[START Records for this task]
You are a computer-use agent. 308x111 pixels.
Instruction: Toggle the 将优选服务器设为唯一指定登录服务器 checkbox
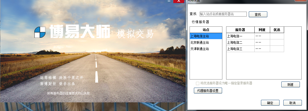(x=197, y=83)
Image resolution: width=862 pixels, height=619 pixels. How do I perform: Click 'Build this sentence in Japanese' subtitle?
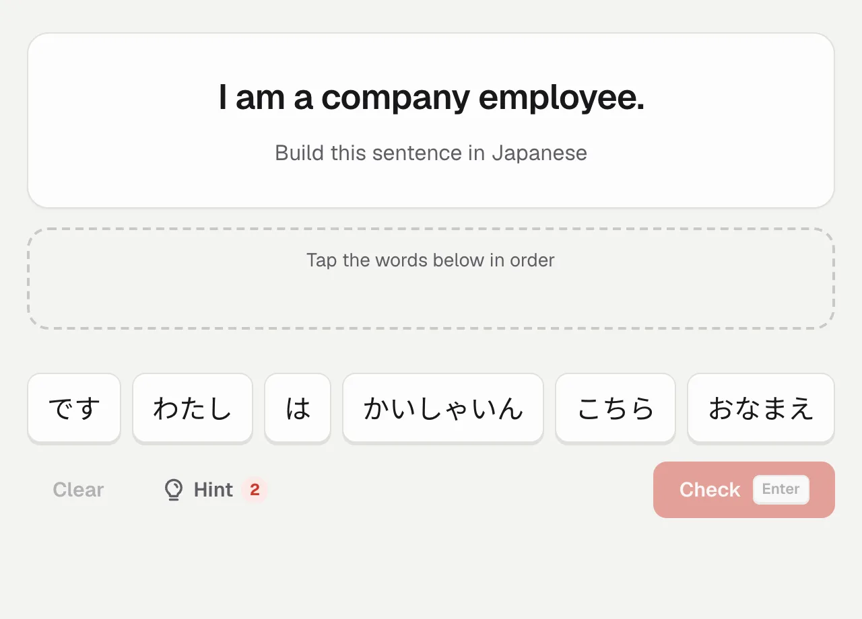[431, 153]
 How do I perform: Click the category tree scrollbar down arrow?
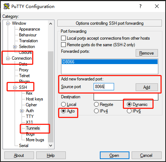[50, 145]
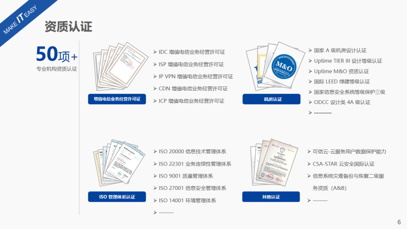Click the MAKE IT EASY corner banner
Viewport: 407px width, 229px height.
pyautogui.click(x=20, y=20)
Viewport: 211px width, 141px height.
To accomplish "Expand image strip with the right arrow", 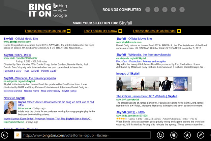I will pos(189,84).
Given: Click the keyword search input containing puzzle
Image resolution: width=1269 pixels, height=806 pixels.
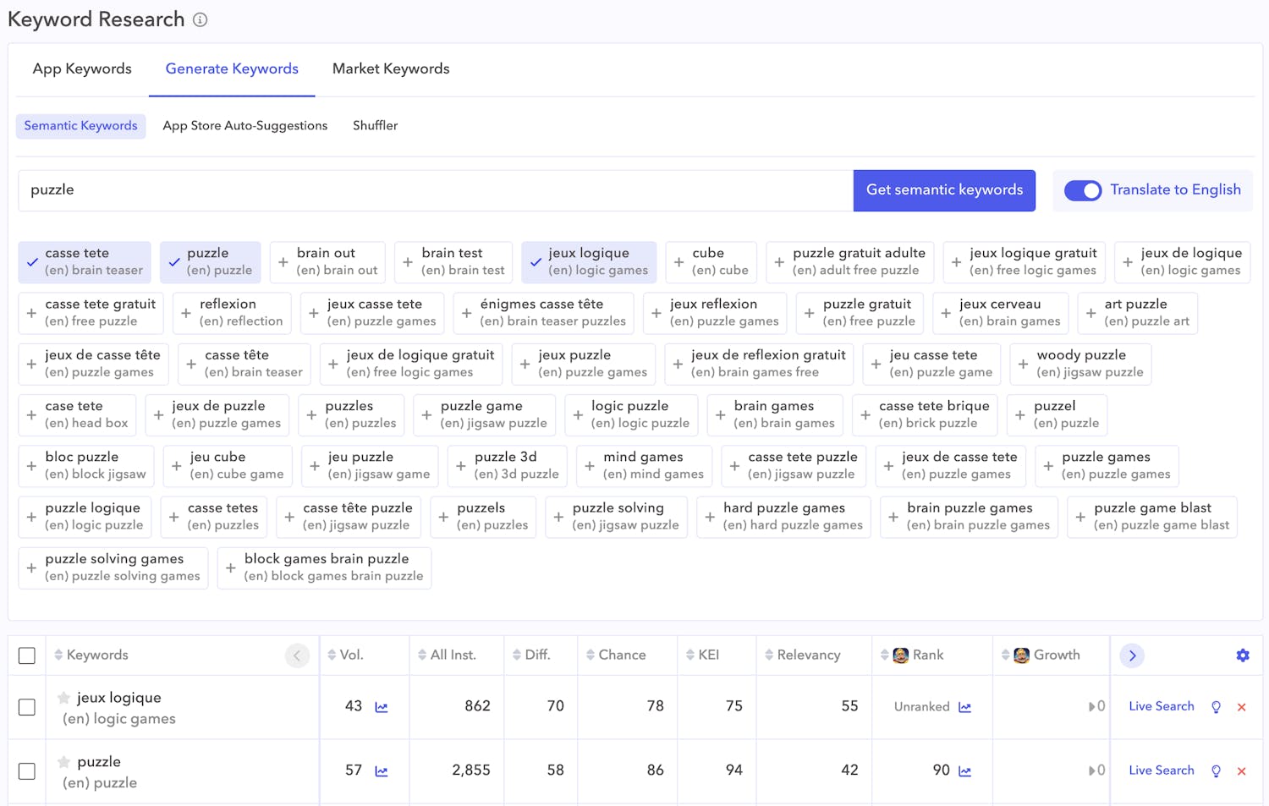Looking at the screenshot, I should pos(423,189).
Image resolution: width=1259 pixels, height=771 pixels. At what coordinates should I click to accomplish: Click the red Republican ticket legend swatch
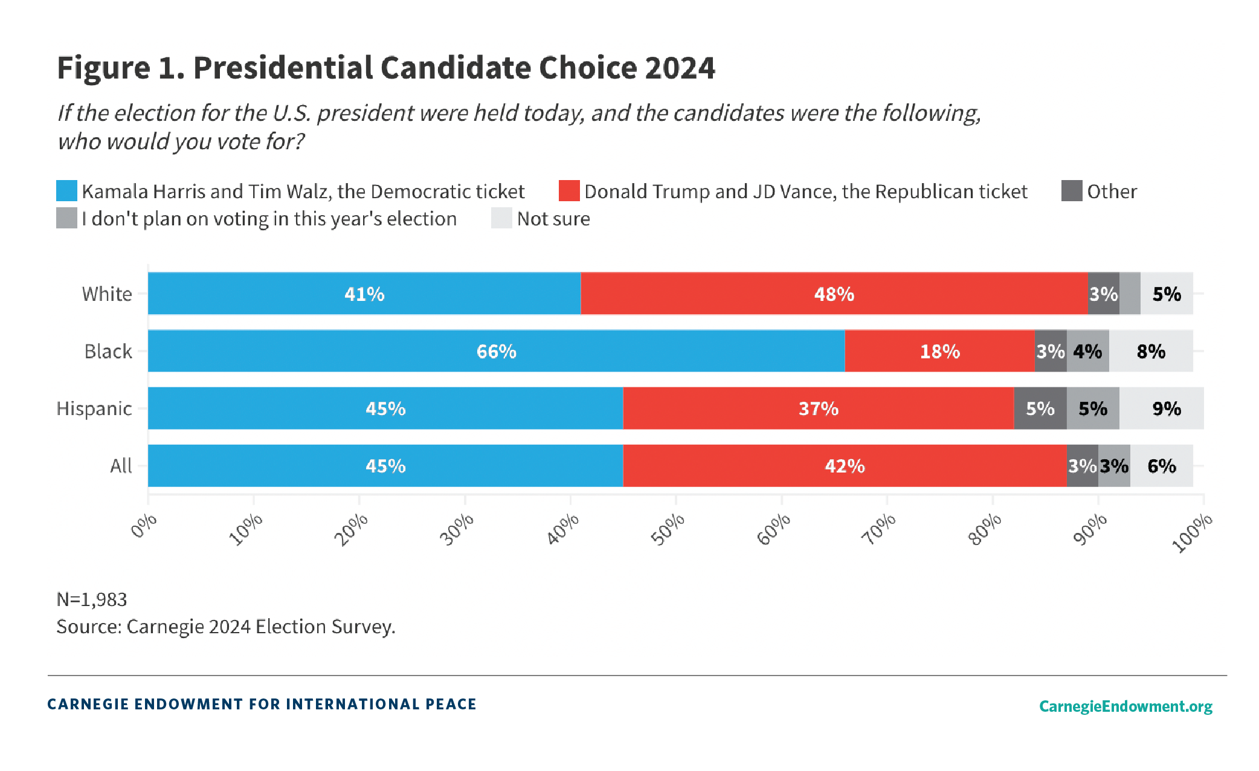(569, 191)
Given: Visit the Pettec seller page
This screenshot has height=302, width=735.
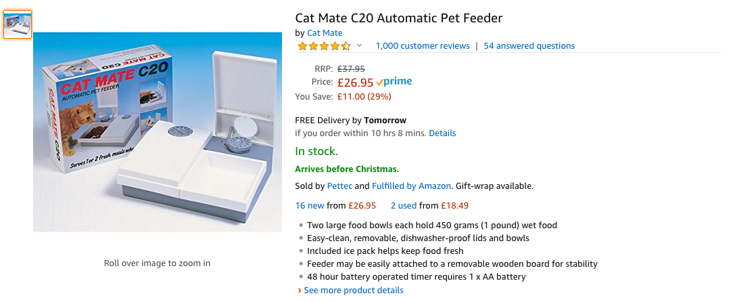Looking at the screenshot, I should coord(339,186).
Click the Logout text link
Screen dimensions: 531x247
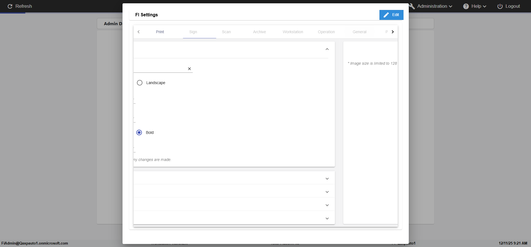(x=512, y=6)
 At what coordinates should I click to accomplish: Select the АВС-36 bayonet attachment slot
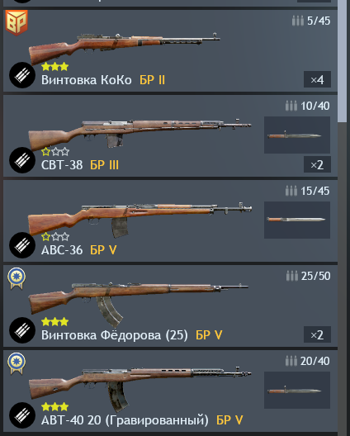click(x=297, y=220)
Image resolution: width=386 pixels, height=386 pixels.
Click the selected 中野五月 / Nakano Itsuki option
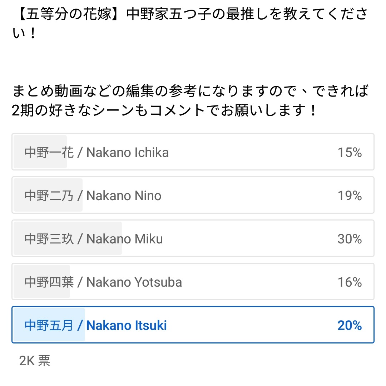click(x=193, y=325)
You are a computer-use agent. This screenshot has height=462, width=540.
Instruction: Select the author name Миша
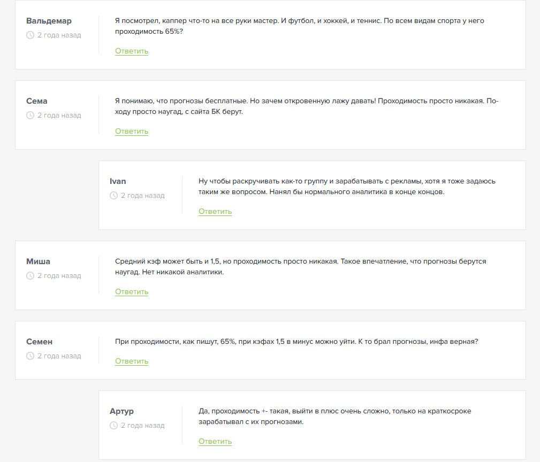coord(38,261)
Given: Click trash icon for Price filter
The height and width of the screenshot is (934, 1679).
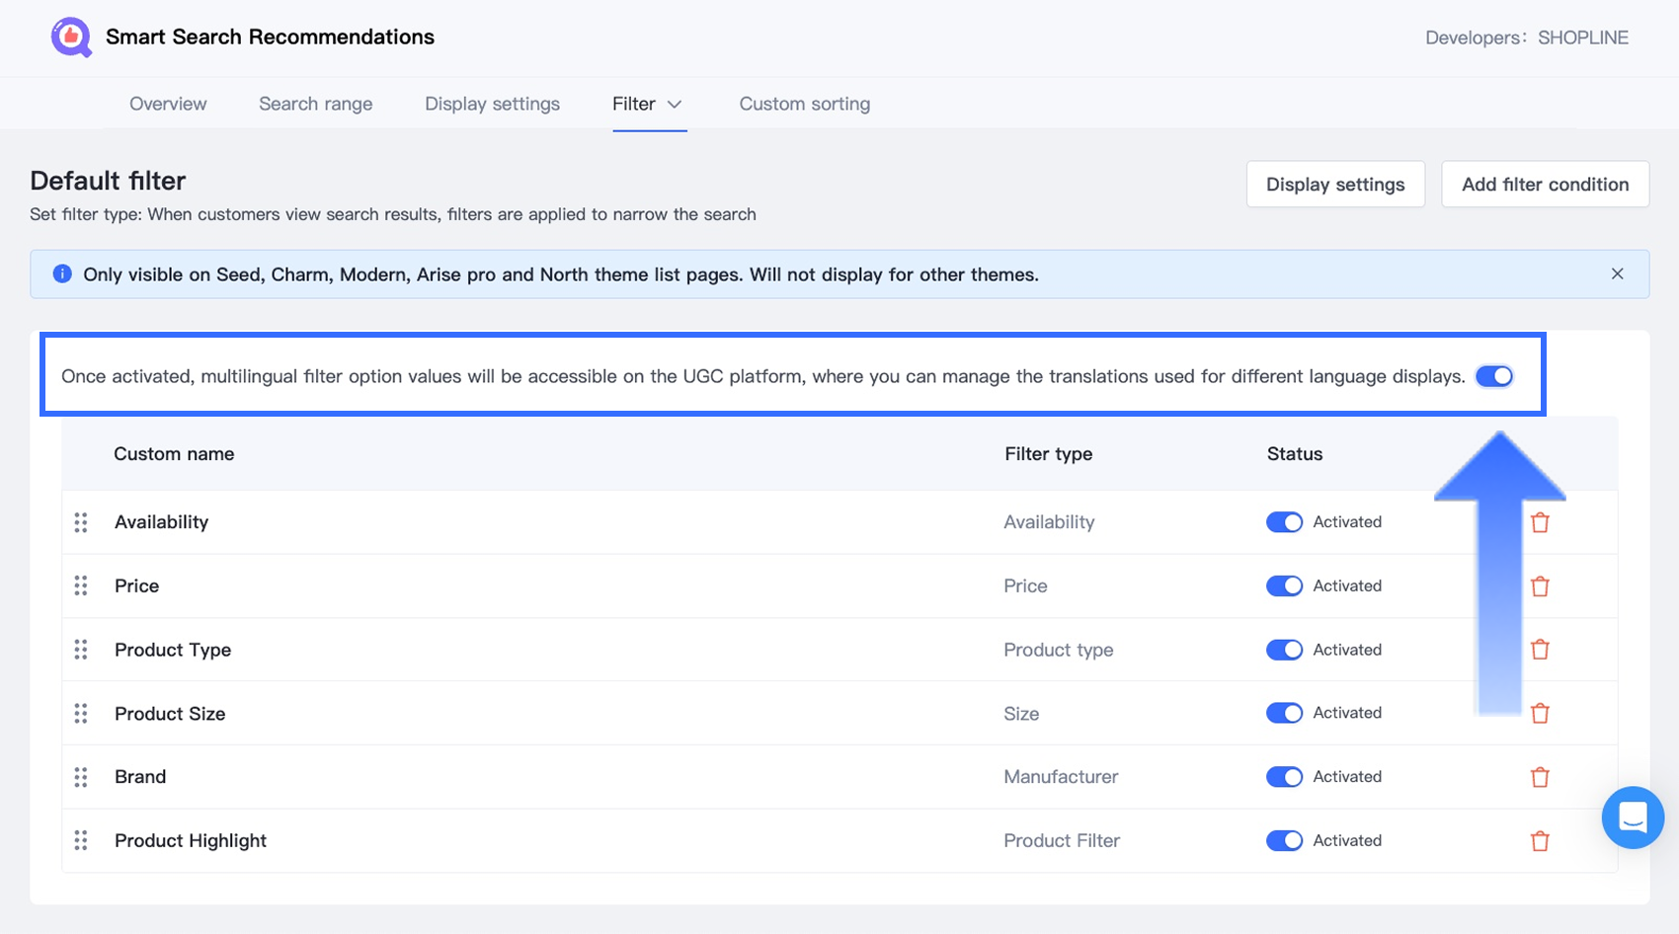Looking at the screenshot, I should [x=1540, y=586].
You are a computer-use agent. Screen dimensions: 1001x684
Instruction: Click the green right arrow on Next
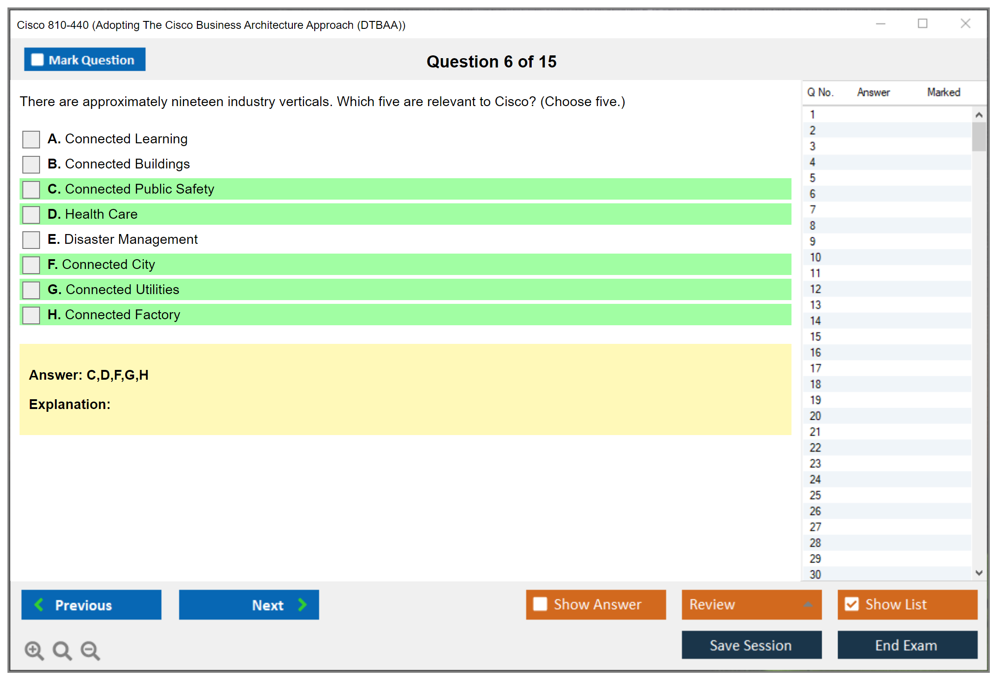pos(302,604)
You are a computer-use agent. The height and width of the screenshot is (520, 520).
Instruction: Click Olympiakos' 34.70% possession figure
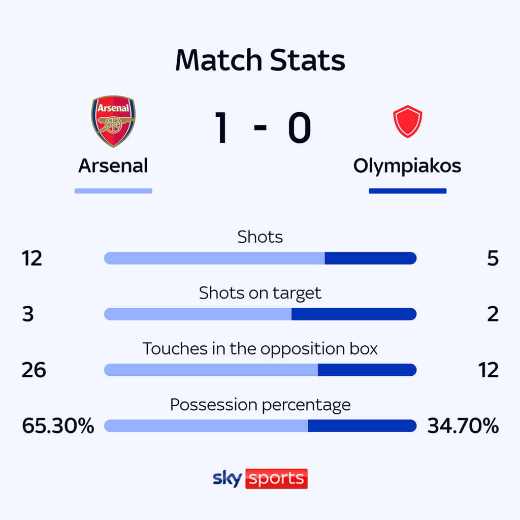click(463, 426)
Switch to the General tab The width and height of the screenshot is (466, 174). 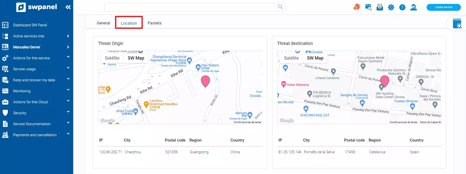pos(103,23)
[END Records for this task]
Directive:
Repeat the material word for word, beginning with the line that contains "Given: Click the" and continuing through the line that contains "Looking at the screenshot, I should [x=1540, y=586].". Omit the pictures from your answer.

Solution for this problem:
Given: Click the keyword search input containing puzzle
Image resolution: width=1269 pixels, height=806 pixels.
Looking at the screenshot, I should pos(423,189).
Image resolution: width=1259 pixels, height=771 pixels. At what coordinates should I click to accomplish: Click the red Republican ticket legend swatch
(569, 191)
Given: Visit the Pettec seller page
This screenshot has height=302, width=735.
Looking at the screenshot, I should coord(339,186).
Click the Logout text link
Screen dimensions: 531x247
(x=512, y=6)
 At what coordinates should I click to accomplish: Select the АВС-36 bayonet attachment slot
click(x=297, y=220)
Image resolution: width=386 pixels, height=386 pixels.
Click the selected 中野五月 / Nakano Itsuki option
click(x=193, y=325)
You are a computer-use agent. This screenshot has height=462, width=540.
Instruction: Select the author name Миша
coord(38,261)
Given: Click trash icon for Price filter
The height and width of the screenshot is (934, 1679).
Looking at the screenshot, I should [x=1540, y=586].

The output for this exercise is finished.